Finding Hidden Chinese Food Around USC - L.A. Weekly -- March 30, 2017
Finding Hidden Chinese Food Around USC
I turned to the good people at the Food Talk Central message board to ask where USC's mainland Chinese students went to satisfy their Chinese food needs. The answer has two parts. Initially most of the responses indicated that a lot of the Chinese students at USC live away from campus, in luxury downtown apartments, or perhaps in San Gabriel Valley mansions. That would explain the lack of authentic Chinese restaurant options that are otherwise common in campus communities from Champaign, IL (which has at least 10 authentic Chinese restaurants for the large contingent of overseas Chinese students); Manhattan, KS; Athens (Winterville), GA; Fayetteville, AR and probably hundreds of other university towns across America.
But even if a lot of the Mainland Chinese students left campus at night, they had to eat somewhere during the day. And certainly not all of them lived away from campus. Since today's Mainland Chinese students are much less inclined to widen their culinary horizons than prior generations of foreign students from Hong Kong and Taiwan, where did they get their Mainland food fix? The real answer to the question of where USC's Mainland Chinese students go to get their Chinese food was eventually provided on the Food Talk Central message board by the indubitable food writer Dommy Gonzalez (also known as Dommy!) who lives in the USC area and who explained that what looked like taco trucks parked around Jefferson and McClintock were actually Chinese food trucks that didn't bother to change their names.

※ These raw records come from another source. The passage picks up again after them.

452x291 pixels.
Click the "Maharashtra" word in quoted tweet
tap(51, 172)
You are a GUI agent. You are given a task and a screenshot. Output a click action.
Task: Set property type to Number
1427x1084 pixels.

Going back on foot to Jefferson and McClintock confirmed that it's all true. All four trucks served Chinese food. The truck that said Tacos Guadelajara when I drove by on the street, said J. C. Foods on the street side and was festooned with Chinese lettering, as were all the trucks. Fluffy Tacos didn't bother giving itself another name and I don't know if G & G Express Foods renamed itself from something else or not.
Each truck had a "menu" in the form of probably 40 to 50 pictures of their dishes that they served, almost exclusively Mainland-style dishes, plastered on the side of the truck. Prices were reasonable, with most dishes under $10, some including combos with rice and soup. I was surprised to see an apparent nod to healthier ingredients here in California, as I ordered ground chicken wonton soup from one truck (can't recall seeing that anywhere) and a popcorn chicken roll (similar to the ubiquitous Shandong beef roll) at another. But most of all, it was great to learn that even at USC there are authentic Chinese food options for the mainland Chinese students at these and other Chinese food trucks in the area.